May I ask how the force from the cloth is actually calculated?
You can see for yourself in BurstColliderCollisionConstraintsBatch.cs. There, a position delta is calculated for both the particle and the rigidbody involved in each contact (roughly, lines 277-282). It is then converted to an impulse and applied to the rigidbody using BurstMath.ApplyImpulse().
The basic formula is your typical PBD constraint:
Code:
lambda = constraint * (massA + massB);
deltaA = lambda * gradient / massA;
deltaB = lambda * gradient / massB;
(14-07-2023, 07:40 AM)danazoid Wrote: Because I get this unexpected result: when my tool mass is small, it is easily pulled through the cloth. When the tool mass is large, the cloth can resist the tool better. I can record a video to show you.
That doesn't make sense, should be the exact opposite. Could you share a video of this, or describe a way to set things up in a way that reproduces this?
(14-07-2023, 07:40 AM)danazoid Wrote: Yes it is a rigidbody.
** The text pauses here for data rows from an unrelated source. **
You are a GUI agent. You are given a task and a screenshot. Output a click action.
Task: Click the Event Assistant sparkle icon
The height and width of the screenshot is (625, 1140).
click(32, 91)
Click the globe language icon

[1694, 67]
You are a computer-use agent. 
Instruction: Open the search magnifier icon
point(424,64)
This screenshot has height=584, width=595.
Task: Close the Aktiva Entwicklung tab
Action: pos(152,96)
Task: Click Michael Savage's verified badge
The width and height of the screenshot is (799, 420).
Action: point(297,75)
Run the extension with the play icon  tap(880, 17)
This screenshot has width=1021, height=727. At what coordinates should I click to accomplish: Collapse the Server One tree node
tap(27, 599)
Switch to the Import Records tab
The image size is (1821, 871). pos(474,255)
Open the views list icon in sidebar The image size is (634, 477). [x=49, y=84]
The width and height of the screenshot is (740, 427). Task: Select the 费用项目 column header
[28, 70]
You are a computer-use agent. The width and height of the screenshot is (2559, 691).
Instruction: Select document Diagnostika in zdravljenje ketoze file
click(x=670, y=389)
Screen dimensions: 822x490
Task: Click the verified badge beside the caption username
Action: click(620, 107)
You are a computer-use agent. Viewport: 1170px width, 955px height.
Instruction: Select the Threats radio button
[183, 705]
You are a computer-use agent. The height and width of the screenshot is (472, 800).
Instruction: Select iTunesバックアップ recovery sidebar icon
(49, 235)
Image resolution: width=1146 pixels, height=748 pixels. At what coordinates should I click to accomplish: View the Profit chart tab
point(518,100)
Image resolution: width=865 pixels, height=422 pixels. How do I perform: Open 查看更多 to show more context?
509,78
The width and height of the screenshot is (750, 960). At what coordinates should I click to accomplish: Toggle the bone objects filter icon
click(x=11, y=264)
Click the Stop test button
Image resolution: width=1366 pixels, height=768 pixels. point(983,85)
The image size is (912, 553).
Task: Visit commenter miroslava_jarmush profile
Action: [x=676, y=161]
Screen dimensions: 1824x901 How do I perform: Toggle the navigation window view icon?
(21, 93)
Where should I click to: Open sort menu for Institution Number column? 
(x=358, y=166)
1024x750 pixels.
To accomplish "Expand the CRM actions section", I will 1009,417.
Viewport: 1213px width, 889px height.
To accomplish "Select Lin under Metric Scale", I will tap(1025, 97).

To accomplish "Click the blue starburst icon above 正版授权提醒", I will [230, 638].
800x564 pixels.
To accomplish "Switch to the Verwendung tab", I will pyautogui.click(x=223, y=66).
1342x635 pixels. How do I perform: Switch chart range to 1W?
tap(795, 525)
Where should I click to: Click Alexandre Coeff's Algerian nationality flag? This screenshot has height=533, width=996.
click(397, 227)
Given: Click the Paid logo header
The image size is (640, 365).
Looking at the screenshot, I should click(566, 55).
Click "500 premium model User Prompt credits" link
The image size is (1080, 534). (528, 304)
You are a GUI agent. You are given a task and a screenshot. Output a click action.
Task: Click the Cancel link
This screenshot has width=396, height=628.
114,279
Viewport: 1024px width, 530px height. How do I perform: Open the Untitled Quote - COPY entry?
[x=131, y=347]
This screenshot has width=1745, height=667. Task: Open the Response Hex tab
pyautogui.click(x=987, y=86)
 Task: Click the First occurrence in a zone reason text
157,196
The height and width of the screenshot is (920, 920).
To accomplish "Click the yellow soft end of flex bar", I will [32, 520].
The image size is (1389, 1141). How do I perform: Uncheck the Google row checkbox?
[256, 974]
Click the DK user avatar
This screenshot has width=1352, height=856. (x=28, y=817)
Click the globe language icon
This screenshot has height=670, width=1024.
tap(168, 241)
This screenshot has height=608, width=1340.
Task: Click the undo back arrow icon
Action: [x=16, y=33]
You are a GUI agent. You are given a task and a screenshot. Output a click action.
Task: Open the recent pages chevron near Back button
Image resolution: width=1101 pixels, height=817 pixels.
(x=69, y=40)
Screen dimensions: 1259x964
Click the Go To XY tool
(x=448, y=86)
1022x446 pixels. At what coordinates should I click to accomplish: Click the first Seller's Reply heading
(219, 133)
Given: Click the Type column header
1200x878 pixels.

To clarify, by cloth mass do you mean:
1) entire cloth mass
2) total mass of particles of cloth that contact object
3) mass of each particle that contacts object
Each particle collides against the cloth individually (think of each particle as an individual "rigidbody") so I mean single cloth particle mass vs contact object mass.
(14-07-2023, 07:40 AM)danazoid Wrote: Additional question: sometimes, the cloth particles move but the cloth rendered mesh doesn't. What might be the cause?
That should not be the case, mesh vertex positions are directly copied from particle positions. Can you share a video of this?